Streaming Platform Marketing
Netflix uses reach data to evaluate its original content marketing. The streaming service reported that its “Stranger Things 3” campaign reached 64 million unique Netflix subscribers globally within the first month, achieved through in-platform promotions, social media content, and partnerships with retail brands like Baskin-Robbins and Nike.
Local businesses also track reach on smaller scales. A regional restaurant chain might achieve a reach of 150,000 unique Facebook users through a week-long promotional campaign targeting residents within a 25-mile radius of their locations, representing 22% of the local adult population.
Why Reach Matters for Marketers
Reach serves as the foundation for brand awareness strategies, determining how many potential customers encounter marketing messages. Higher reach typically correlates with increased brand recognition, especially for new product launches or market expansion efforts. Companies entering new geographic markets prioritize reach to establish initial brand presence among unfamiliar audiences.
Campaign planning relies heavily on reach projections to allocate media budgets effectively. Marketing teams use reach forecasts to compare different media channels and select combinations that maximize unique audience exposure within budget constraints. A campaign might prioritize television for broad reach while using digital channels for precise targeting of specific demographics.
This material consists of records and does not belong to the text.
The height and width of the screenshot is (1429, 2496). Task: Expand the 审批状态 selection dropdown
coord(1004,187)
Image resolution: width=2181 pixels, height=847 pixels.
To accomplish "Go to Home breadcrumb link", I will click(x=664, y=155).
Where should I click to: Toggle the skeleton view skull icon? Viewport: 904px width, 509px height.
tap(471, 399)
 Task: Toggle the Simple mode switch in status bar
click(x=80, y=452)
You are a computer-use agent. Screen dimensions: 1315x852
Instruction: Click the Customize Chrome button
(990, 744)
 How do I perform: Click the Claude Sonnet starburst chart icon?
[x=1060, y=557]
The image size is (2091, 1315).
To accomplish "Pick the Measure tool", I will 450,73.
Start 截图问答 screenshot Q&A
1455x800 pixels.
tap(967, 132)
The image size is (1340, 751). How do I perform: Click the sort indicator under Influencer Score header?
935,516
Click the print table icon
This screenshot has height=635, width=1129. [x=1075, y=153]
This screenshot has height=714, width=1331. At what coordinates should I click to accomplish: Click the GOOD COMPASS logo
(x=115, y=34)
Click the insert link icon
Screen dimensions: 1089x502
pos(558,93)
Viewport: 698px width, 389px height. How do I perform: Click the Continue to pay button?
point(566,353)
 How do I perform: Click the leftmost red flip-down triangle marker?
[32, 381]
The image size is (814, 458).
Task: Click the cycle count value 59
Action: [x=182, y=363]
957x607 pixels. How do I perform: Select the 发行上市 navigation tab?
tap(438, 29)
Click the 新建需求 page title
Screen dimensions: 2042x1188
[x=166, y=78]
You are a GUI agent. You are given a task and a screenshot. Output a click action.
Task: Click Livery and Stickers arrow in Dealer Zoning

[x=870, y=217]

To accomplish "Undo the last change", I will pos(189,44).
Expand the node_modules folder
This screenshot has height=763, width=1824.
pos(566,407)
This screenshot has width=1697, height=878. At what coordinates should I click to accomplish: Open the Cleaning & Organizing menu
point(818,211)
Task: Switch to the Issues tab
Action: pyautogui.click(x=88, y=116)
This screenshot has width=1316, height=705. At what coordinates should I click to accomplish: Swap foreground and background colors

Reach data enables marketers to calculate other essential metrics like cost per thousand impressions (CPM) and frequency. Understanding the relationship between reach and frequency helps optimize campaigns for either maximum audience breadth or deeper message reinforcement among smaller groups.
Related Terms
- Frequency – The average number of times individuals within the reach are exposed to an advertisement
- Impressions – The total number of times an advertisement is displayed, regardless of unique viewers
- Gross Rating Points (GRP) – A metric combining reach and frequency to measure total campaign weight
- Target Audience – The specific group of consumers most likely to respond to marketing messages
- Brand Awareness – The extent to which consumers recognize and recall a brand name
- Media Planning – The process of selecting optimal advertising channels to achieve campaign objectives
FAQ
What’s the difference between reach and impressions?
Reach counts unique individuals who see an advertisement, while impressions count total advertisement displays regardless of viewer repetition. A single person seeing an ad five times contributes 1 to reach but 5 to impressions. Reach measures audience size, while impressions measure total exposure volume.
How do you calculate effective reach?
Effective reach measures the percentage of the target audience exposed to an advertisement a minimum number of times, typically three or more exposures. Calculate by determining what portion of your total reach received at least the threshold frequency level, then expressing this as a percentage of your target population.
Why might reach decrease during a campaign?
Reach can decrease when platforms update their measurement methodologies, when audience targeting becomes more restrictive, or when budget constraints limit campaign distribution. Additionally, reach calculations may fluctuate as platforms refine their user identification systems or remove inactive accounts from their databases.
What constitutes good reach for different campaign types?
Awareness campaigns typically target reach levels of 60-80% of the target audience, while direct response campaigns often prioritize frequency over reach, accepting 20-40% reach levels. Local campaigns might achieve 30-50% reach within geographic boundaries, while national campaigns for established brands often aim for 70-90% reach across key demographics.